TASK DIRECTIONS » Search the entries below for "using", and copy each line where it appears.

[Stored items]

• • • •

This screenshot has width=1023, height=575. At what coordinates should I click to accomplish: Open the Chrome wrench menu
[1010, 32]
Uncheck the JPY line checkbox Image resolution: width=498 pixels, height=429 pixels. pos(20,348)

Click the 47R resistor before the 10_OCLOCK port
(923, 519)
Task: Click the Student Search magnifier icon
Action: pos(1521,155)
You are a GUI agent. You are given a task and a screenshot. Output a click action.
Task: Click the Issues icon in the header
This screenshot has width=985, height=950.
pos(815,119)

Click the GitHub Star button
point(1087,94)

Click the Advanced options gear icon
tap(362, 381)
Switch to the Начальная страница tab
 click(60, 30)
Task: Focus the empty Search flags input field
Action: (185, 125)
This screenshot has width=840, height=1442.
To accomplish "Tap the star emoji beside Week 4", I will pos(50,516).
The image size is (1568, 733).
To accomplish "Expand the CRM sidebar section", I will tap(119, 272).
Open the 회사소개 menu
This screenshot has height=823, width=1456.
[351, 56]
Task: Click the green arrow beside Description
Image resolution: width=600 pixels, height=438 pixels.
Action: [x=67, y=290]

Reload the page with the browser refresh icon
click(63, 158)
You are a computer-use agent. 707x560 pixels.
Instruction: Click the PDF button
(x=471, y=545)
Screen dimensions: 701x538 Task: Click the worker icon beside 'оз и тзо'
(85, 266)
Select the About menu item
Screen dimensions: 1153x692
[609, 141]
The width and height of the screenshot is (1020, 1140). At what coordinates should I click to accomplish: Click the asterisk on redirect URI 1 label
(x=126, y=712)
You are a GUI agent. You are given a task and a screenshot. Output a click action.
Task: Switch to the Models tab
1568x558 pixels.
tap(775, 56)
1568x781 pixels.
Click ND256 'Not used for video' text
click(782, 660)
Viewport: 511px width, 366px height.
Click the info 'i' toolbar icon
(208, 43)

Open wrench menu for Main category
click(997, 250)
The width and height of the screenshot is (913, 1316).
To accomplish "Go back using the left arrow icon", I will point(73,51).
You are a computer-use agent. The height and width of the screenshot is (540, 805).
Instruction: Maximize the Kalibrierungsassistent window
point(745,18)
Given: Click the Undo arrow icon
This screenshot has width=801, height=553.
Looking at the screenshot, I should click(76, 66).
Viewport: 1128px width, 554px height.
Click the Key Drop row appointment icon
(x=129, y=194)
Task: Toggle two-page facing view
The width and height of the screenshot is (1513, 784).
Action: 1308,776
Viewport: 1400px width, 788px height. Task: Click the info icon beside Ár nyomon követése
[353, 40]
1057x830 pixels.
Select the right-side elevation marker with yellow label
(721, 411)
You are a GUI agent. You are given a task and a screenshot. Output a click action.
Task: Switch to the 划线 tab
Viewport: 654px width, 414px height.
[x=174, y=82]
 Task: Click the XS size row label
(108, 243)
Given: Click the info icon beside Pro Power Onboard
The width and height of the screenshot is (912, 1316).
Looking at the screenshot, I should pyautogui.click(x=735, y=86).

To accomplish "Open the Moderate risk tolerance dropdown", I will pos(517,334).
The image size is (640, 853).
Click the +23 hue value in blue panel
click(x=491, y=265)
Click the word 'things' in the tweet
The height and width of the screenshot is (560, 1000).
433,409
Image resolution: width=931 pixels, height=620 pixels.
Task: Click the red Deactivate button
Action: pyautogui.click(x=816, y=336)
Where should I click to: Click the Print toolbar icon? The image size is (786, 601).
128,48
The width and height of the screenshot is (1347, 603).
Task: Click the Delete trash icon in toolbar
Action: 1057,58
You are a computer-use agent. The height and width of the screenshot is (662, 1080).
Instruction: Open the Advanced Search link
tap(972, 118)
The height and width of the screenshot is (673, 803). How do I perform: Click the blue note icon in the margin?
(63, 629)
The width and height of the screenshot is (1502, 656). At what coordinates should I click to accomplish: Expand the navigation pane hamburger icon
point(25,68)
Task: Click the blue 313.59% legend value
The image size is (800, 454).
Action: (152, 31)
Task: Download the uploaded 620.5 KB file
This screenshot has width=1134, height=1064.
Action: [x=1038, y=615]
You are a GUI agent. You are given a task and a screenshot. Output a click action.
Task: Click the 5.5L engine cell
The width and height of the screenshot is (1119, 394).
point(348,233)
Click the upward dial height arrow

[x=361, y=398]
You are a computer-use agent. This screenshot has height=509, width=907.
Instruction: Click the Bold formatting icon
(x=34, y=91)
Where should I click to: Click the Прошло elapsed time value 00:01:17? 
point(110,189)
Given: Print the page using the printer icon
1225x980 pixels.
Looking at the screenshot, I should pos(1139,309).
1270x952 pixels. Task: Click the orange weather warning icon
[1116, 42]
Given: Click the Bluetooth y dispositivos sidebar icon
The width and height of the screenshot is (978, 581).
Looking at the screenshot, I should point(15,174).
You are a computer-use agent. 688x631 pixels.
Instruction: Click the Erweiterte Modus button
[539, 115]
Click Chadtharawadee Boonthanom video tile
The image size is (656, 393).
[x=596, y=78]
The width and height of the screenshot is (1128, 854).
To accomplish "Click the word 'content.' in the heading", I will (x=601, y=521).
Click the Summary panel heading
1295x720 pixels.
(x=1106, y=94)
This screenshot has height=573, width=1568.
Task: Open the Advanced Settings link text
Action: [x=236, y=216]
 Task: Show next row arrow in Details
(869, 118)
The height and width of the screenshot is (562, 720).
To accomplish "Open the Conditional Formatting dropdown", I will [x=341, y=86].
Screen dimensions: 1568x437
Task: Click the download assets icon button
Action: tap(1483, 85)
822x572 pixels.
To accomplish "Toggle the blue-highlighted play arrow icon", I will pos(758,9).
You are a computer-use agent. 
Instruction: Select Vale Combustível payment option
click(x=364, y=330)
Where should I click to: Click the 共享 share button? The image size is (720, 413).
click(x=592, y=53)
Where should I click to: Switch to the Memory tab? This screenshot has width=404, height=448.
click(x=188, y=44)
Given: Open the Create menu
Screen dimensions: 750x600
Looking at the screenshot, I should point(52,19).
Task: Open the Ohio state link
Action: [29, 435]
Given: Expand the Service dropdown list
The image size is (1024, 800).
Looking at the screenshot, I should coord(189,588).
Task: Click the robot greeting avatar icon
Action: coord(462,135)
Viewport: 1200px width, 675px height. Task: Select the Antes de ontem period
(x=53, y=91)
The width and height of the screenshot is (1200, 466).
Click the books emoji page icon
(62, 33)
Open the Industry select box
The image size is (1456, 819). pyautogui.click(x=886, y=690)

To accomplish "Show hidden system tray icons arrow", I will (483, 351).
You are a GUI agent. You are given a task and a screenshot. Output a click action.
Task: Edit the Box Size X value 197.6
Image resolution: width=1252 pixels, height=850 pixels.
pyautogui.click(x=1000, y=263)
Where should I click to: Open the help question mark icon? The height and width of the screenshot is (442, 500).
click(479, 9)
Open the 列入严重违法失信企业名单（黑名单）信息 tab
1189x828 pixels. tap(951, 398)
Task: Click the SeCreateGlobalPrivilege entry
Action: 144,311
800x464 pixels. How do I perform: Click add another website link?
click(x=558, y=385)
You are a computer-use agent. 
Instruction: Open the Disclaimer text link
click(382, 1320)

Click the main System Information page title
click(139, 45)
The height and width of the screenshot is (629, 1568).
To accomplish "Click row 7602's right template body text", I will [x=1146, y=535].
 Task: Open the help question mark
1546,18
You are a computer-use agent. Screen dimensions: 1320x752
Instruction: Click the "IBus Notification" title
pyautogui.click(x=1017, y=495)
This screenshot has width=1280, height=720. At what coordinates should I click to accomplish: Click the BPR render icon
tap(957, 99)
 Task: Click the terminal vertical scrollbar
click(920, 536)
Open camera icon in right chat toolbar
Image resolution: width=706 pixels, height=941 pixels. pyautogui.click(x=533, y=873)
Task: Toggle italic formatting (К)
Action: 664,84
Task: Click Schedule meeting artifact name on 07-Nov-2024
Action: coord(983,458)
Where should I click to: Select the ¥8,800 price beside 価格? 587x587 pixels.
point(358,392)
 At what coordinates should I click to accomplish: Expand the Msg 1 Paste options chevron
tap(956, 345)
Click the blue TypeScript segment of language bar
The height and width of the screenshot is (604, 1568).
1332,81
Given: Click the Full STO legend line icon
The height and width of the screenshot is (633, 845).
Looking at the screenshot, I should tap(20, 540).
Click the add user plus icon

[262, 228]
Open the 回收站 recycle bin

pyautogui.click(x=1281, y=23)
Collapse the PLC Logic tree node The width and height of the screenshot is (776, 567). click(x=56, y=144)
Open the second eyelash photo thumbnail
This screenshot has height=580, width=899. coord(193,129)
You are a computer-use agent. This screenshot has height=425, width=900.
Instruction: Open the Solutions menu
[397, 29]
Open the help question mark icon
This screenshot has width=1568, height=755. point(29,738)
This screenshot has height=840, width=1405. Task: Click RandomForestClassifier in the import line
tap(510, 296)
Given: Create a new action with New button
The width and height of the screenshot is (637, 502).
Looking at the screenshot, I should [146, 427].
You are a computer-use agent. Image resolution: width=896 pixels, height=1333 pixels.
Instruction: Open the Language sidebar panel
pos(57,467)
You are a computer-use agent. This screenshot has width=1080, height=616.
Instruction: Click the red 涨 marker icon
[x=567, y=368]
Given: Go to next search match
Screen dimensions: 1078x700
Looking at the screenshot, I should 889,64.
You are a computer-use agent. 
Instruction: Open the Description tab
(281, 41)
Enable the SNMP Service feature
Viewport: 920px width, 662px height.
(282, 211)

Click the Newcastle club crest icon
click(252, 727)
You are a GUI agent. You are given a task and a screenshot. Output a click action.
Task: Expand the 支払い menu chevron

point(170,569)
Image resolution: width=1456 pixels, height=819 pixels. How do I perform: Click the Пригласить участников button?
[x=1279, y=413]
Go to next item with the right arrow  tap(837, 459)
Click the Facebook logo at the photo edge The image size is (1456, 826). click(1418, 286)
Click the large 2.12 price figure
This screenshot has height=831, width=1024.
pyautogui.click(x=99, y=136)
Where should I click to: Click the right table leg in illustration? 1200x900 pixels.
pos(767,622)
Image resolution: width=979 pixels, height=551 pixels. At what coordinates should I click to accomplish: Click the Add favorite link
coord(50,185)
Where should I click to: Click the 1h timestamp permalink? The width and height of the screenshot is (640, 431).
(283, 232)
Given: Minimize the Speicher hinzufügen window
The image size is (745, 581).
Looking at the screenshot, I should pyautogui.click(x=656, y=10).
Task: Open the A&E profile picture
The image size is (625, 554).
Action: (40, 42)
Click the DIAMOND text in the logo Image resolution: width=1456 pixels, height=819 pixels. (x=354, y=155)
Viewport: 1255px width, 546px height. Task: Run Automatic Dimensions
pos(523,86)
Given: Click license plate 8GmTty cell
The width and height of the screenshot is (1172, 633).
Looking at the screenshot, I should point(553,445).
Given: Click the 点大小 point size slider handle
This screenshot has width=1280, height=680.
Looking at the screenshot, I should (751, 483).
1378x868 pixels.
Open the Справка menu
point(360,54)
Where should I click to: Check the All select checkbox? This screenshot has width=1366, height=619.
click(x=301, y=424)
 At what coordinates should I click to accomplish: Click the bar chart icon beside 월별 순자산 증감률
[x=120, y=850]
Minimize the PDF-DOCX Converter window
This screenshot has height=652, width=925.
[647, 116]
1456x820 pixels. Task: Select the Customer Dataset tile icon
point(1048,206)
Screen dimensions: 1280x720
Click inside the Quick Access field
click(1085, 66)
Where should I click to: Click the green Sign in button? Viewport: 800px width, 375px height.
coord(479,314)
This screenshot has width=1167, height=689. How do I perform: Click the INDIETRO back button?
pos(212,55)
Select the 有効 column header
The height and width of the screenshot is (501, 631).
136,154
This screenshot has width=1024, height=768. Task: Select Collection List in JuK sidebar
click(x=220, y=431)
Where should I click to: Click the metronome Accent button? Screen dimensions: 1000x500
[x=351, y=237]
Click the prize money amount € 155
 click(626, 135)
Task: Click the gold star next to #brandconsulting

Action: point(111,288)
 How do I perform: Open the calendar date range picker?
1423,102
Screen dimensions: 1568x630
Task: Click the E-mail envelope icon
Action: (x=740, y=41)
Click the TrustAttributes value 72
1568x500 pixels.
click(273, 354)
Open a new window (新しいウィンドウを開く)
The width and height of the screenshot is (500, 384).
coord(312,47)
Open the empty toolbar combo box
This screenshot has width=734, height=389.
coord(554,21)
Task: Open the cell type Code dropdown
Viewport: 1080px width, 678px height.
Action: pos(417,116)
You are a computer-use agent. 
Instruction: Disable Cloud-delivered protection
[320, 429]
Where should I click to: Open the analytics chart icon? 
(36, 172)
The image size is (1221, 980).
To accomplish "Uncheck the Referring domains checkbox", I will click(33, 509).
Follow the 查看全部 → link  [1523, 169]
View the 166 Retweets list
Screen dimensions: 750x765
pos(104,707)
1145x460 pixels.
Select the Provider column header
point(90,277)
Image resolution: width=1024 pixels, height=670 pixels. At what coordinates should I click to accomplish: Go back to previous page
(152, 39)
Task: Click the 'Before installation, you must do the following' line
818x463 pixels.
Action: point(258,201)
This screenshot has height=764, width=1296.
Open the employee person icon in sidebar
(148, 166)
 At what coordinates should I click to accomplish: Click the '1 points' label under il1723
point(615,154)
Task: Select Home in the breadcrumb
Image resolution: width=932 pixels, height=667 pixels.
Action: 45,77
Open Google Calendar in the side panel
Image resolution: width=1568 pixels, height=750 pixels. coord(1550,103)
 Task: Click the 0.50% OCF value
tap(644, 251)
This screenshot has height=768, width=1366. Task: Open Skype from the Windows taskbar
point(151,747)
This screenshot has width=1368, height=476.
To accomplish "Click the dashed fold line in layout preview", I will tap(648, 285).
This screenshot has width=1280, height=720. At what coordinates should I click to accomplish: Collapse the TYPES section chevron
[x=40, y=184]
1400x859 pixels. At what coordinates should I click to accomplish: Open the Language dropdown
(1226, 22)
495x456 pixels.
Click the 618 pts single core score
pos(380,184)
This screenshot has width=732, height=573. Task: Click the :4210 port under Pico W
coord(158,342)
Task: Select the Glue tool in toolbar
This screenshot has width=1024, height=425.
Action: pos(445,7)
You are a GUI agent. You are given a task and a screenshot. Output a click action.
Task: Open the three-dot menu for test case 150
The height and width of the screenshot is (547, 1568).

• • • •

RESPONSE BELOW »
To accomplish "Go back using the left arrow icon", I will point(73,51).
Given: Print the page using the printer icon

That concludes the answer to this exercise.